Doesn't sound too bad, this approach.
One thing you should not forget is, when finding out that you didn't
lock all resources you wanted, unlock the ones you did get the lock for
and sleep a while before retrying. Otherwise you will end up in a
deadlock, at some point or the lock attempt will eat your CPUcycles.
Some OS/thread schedulers don't do well with a tight loop ie: the other
thread(s) will get hardly any CPU time at all anymore.
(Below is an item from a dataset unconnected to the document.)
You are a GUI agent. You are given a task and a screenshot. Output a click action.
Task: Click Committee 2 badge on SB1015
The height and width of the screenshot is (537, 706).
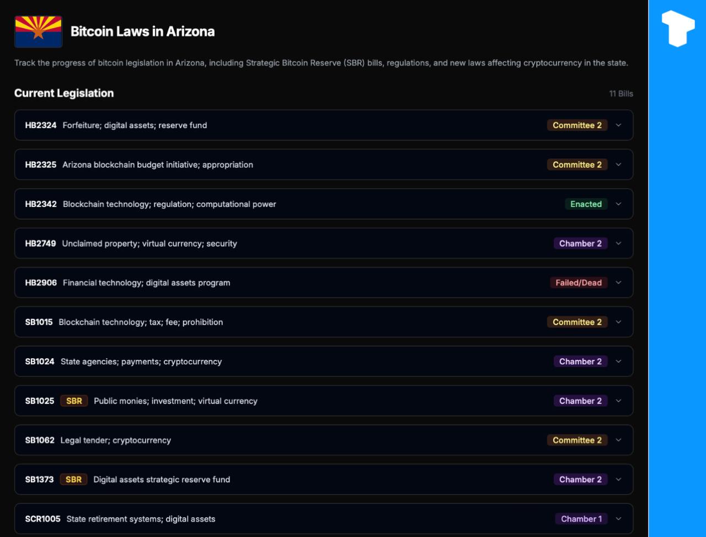(x=577, y=322)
Propably, but that may be dependent on the access frequency and/or
pattern to the resources and the proportion of number of threads to
number of resources and the amount of time spent by the thread modifying
or working with the resources, you may be better of by having just a
single mutex ...
If you need to spend more time waiting to lock only the objects you need
than it actually takes to work on/with the resources, than that is not a
win-win situation.
HTH,
Harro Verkouter
Kowalke Oliver (QD IT PA AS) wrote:
> Hi,
> what's the best practice in following scenario:
> m threads and n resources (each resource is protected by a mutex)
> thread x needs read/write access to resources (...i,j,k,..)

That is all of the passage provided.